RECORDS PROVIDED: Begin
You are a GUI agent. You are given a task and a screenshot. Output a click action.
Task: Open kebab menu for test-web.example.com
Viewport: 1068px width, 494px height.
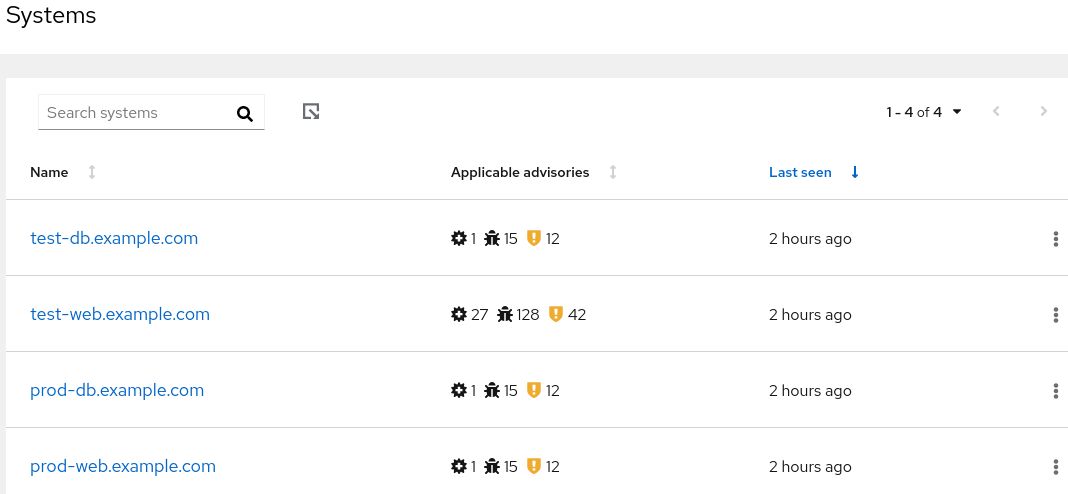(x=1055, y=315)
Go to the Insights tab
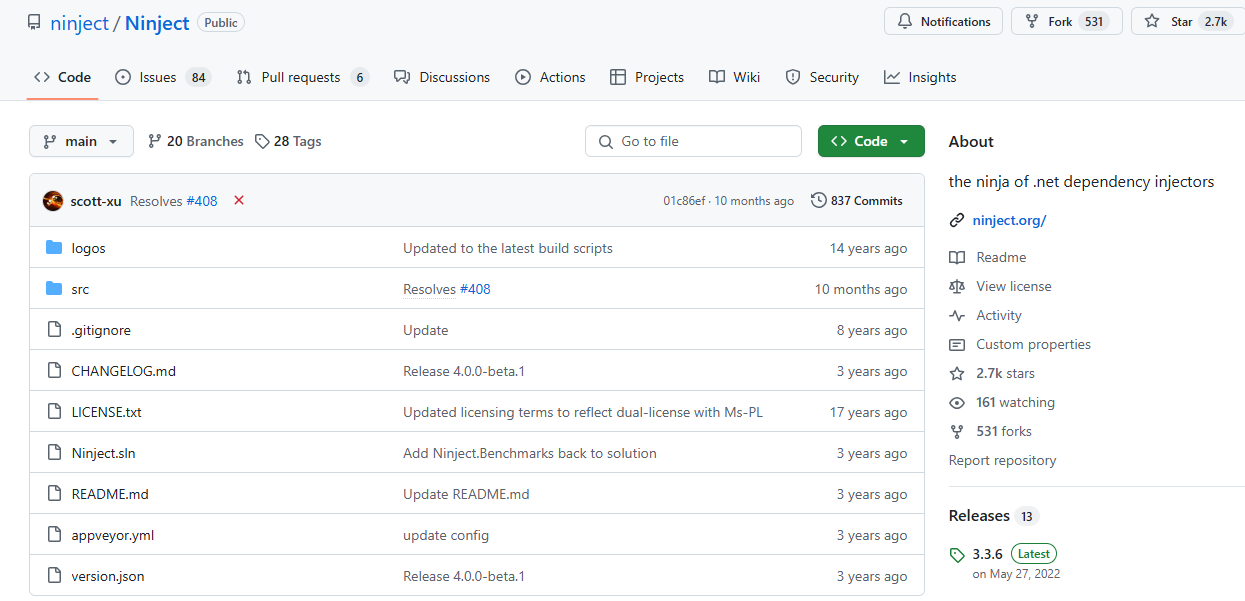Screen dimensions: 1245x601 tap(920, 77)
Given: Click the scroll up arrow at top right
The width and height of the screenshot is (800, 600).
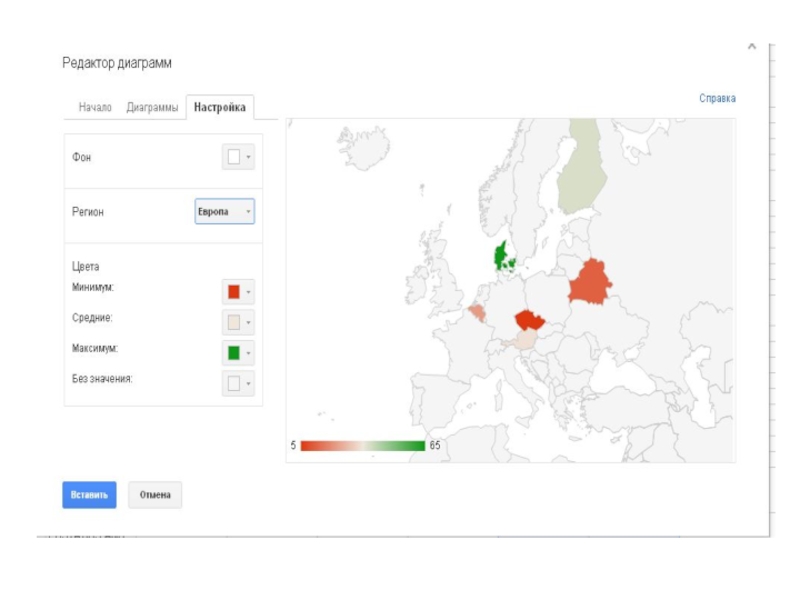Looking at the screenshot, I should point(752,46).
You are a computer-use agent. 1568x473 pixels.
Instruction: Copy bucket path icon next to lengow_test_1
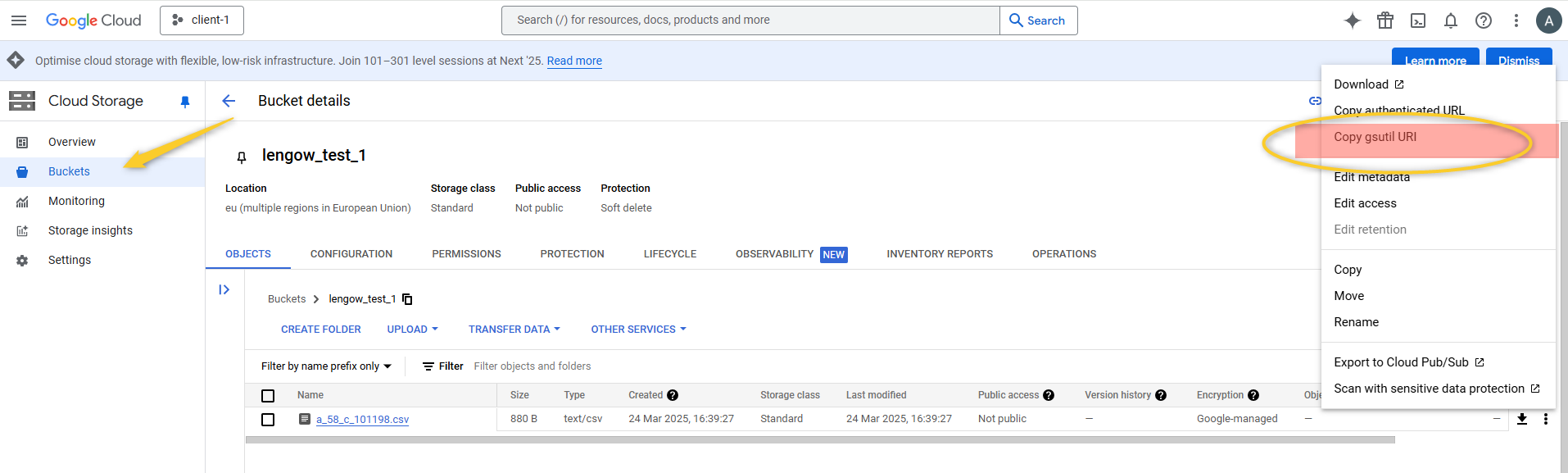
RECORDS PROVIDED: End
What lines in the data hold the word "agent"? Return them.

You are a GUI agent. You are given a task and a screenshot. Output a click action.
You are a computer-use agent. 1568x473 pixels.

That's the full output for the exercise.